Женщина обругала Зину, ее прическу, накрашенные ресницы, ее родителей и школьных учителей. Изможденное остроносое лицо женщины стало багровым.
— Ездют всякие! — кричала она. — Делают вид, что образованные, а сами государство обворовывают!
Алька сказала женщине:
— Мы можем подарить вам копейку. Вы сделаете в ней дырочку, проденете шнурок и будете носить на шее как символ веры.
— На что мне твоя копейка?! — еще громче закричала женщина. — Я об государстве забочусь, а не об себе. Тунеядцы!
— Тунеядцы? — усмехнулся Валентин. — А это ты видела? — Он протянул к самому лицу женщины свои большие, с буграми мозолей ладони. Мозоли были, правда, от гантелей и перекладины, но сейчас это не имело значения. — Это ты видела?
Рядом с женщиной сидел пожилой генерал и читал книгу, заложенную закладкой из малинового сукна. Наверное, закладка была сделана из старого лампаса. Он оторвался от чтения и сказал:
— Вы, герои, платите, если недоплатили.

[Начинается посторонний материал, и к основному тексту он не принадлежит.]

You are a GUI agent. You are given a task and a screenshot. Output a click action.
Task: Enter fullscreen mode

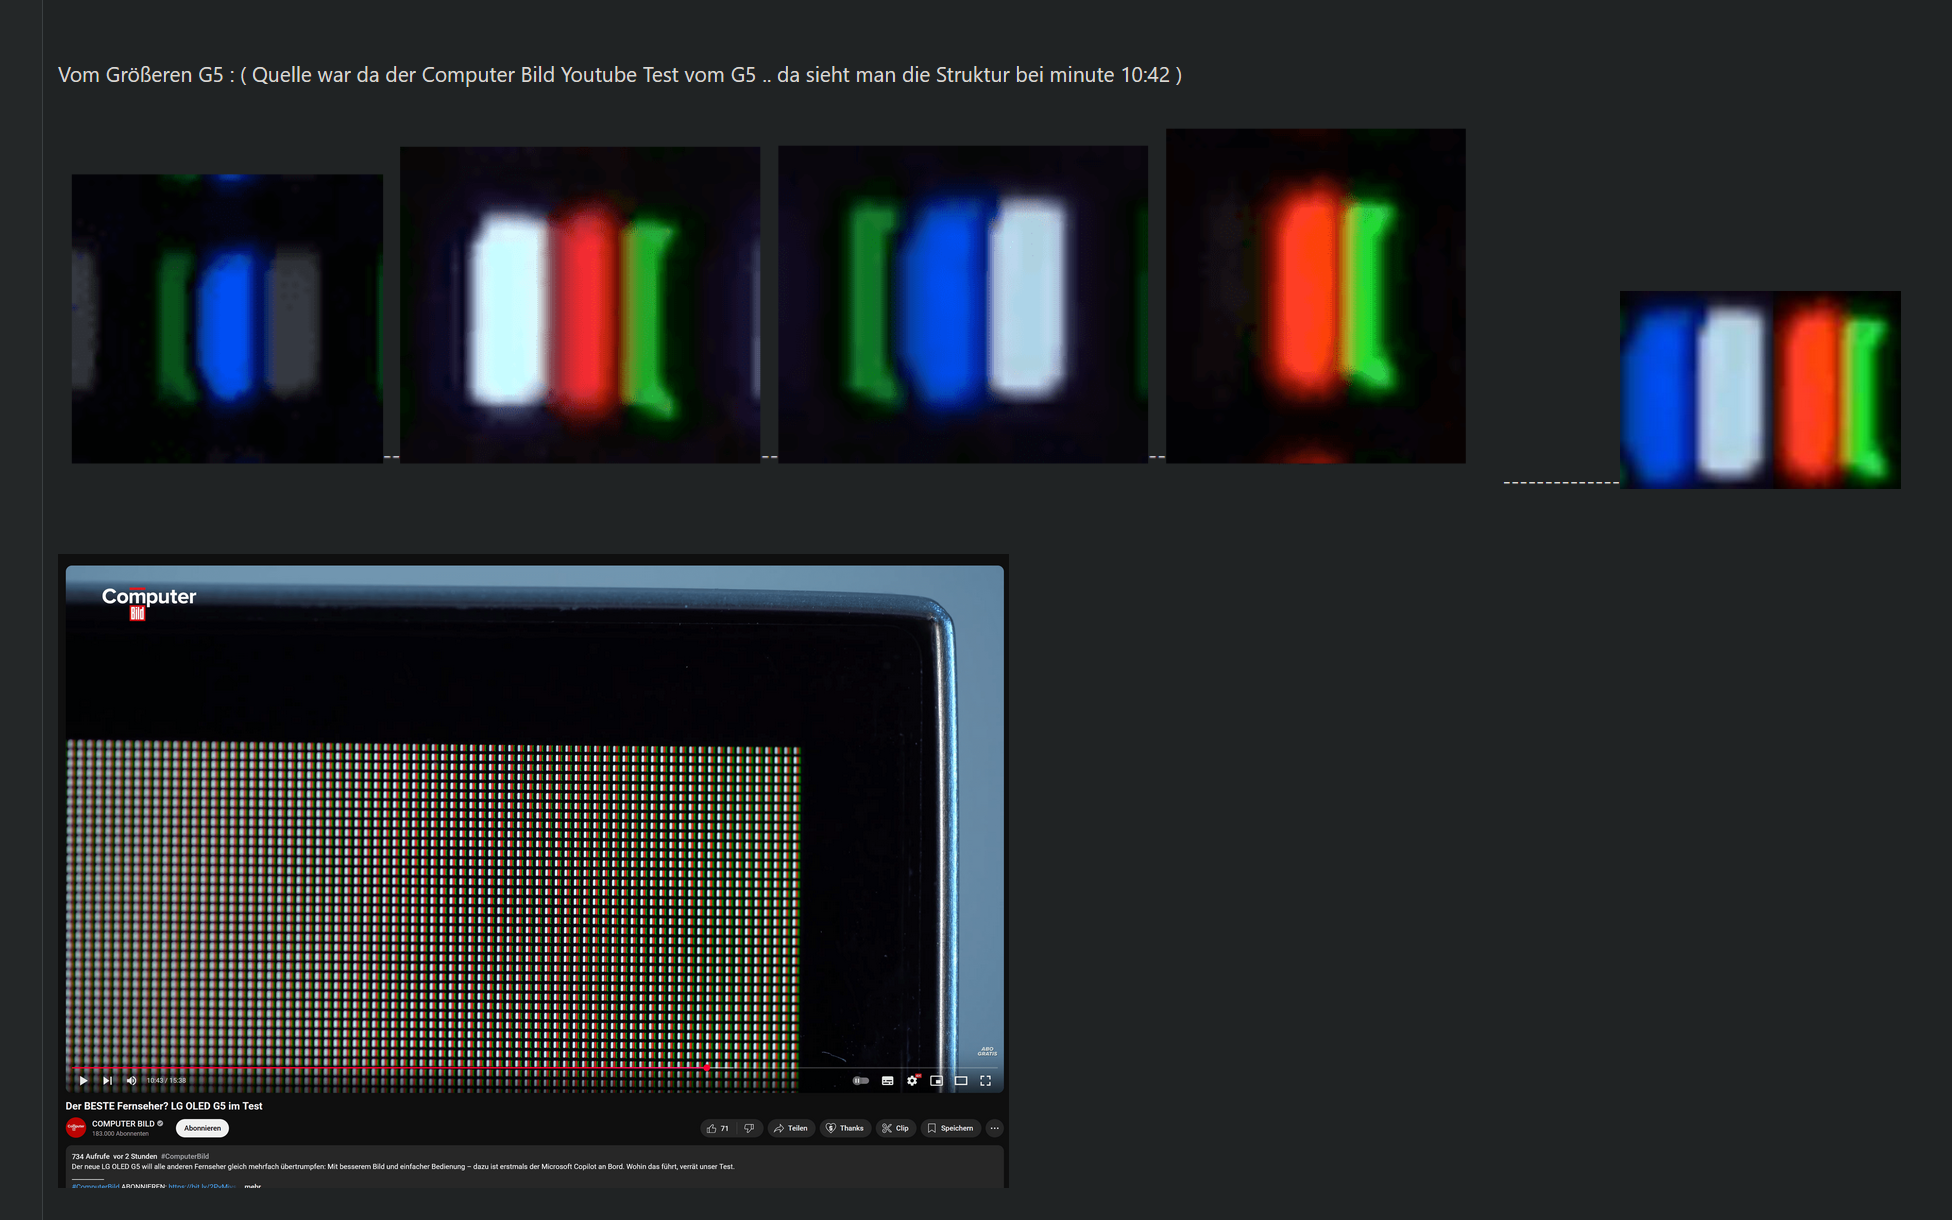pos(985,1081)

Или сходите.
И все остальные в троллейбусе поддержали его: платите или выкатывайтесь!
— В рамочку захотел? — брезгливо спросил у Валентина розовощекий упитанный старик в военной фуражке без звездочки.
На стенке кабины водителя висел рисунок в толстой деревянной рамке: такая же, как на стенде дружины, красноносая личность, но только с заячьими ушами. И рисунок этот назывался так же, как и стенд дружины: «Не проходите мимо!»
— Правильно! В рамочку его! — обрадованно закричала остроносая женщина. — Всех их в рамочку! Всю компанию! Это ж стиляги, валютчики!
Валентин обозлился. Он выгреб из кармана всю оставшуюся мелочь и швырнул ее в кассу.
— Несправедливость победила! — торжественно сказал Арсений. — Но я смеюсь!
Он засмеялся на весь троллейбус. Это был специально отработанный смех-ржание. Арсений утверждал, что у врагов от этого смеха кровь должна леденеть в жилах.
Остроносая женщина шарахнулась в сторону. Арсений перестал смеяться и пояснил вежливо:
— Это у меня чисто нервное.
Троллейбус подошел к остановке.
— Вытряхиваемся! — скомандовал Арсений.
— Бандиты! Тюремное семя! — закричала им вслед женщина. — Правы были б, небось не доплачивали бы!
— Логика у нее действительно железная, — сказала Зина.
На тротуаре Арсений снова начал смеяться. Он захлебывался от смеха, согнувшись вдвое, держась за живот.
— Кончай, — хмуро сказала ему Алька.
— Рамочки испугался! — захлебывался Арсений. — Всю мелочь шарахнул… Трудовые мозоли показывал! Ой, батюшки!
— Сволокли бы нас в милицию, и иди доказывай, что ты не верблюд, — сказал Валентин. — Все равно поверили бы этой бабе. И точно, повесили б в рамочку, будь ты хоть профессор. А профессоров — тем более разрисовали бы.
— Непонятно, зачем надо было вступать с ней в пререкания, — сказала Зина. — Она этого явно не заслуживала.
Арсений вытер глаза огромной, как лопата, ладонью.
— Генерала испугался!
— Ладно, кончили, — сказал Валентин. — Последнее к вопросу о рамочке, чтобы никто не думал, что я этого боюсь: обязуюсь в течение недели добиться публикации своего портрета в одном из троллейбусов двадцать первого маршрута. Три бутылки венгерского токая.
— Вас поняли, — сказал Арсений. — Если это получится, выдвигаю встречное предложение: мой портрет на стенде у метро. Пять бутылок!
— Идиоты, — сказала Зина.
Часы на столбе показывали одиннадцать.
Они стояли возле сквера, напротив Алькиного дома. Высоко над улицей на седьмом этаже горело оранжевое окно. Алька с тоской посмотрела на него: дядя и тетка еще не спали.
Они поднялись пешком на шестой этаж, и Алька села на подоконник. Это был их подоконник.
Настроение у Альки вдруг безнадежно испортилось, и даже часики, живущие в темной коробочке в глубине ее сумки своей таинственной неслышной жизнью, уже не радовали ее. Ничего от этой покупки не изменилось и не изменится. И Валька за весь вечер не сказал ей ни одного слова. И жизнь будет идти дальше, как и шла.
Валентин сел рядом и обнял ее за плечи. Но Алька сердито стряхнула его руку.
Валентин не удивился: на Альку и прежде иногда наезжало. Маленькое личико ее было сейчас злым, как у хорька. «Золотой шлем» размок, волосы свисали на лоб и щеки мокрыми прядками. Дождь смыл тушь с ресниц и пудру со щек, и Алька стала лет на пять младше.